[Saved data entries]
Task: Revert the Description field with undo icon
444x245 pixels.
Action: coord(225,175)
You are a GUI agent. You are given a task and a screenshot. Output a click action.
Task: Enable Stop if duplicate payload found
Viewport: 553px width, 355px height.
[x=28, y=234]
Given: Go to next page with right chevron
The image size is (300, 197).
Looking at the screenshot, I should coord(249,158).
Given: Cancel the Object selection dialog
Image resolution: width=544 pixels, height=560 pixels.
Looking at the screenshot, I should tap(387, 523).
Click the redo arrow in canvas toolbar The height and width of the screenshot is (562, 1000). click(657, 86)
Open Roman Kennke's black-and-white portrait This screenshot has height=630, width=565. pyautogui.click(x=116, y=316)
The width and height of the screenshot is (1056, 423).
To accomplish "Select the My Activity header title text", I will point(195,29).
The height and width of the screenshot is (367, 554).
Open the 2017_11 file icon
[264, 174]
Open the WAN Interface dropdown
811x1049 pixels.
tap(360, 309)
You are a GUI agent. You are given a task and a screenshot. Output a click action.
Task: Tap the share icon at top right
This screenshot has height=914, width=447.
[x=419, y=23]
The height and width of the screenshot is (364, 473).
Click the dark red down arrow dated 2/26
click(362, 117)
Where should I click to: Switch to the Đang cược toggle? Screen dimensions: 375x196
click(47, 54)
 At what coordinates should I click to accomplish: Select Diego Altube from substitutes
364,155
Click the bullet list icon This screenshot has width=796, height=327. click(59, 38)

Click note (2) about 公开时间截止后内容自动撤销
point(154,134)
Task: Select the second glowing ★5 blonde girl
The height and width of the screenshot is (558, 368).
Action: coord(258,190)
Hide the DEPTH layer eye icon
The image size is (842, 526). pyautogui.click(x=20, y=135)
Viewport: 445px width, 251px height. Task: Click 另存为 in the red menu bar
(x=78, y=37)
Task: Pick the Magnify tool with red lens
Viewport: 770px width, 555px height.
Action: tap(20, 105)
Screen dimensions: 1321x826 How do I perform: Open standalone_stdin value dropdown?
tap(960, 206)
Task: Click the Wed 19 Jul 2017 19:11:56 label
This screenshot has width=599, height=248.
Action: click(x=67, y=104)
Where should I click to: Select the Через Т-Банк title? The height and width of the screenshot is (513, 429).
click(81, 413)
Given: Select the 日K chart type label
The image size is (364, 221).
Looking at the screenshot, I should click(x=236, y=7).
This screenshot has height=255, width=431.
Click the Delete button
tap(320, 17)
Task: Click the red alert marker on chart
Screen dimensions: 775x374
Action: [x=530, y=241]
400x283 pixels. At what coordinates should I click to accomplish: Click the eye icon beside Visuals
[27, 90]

- _Exercise prompt_:
Give the number of lines in the records that hold the word "right", with no other words.

- _Solution below_:
2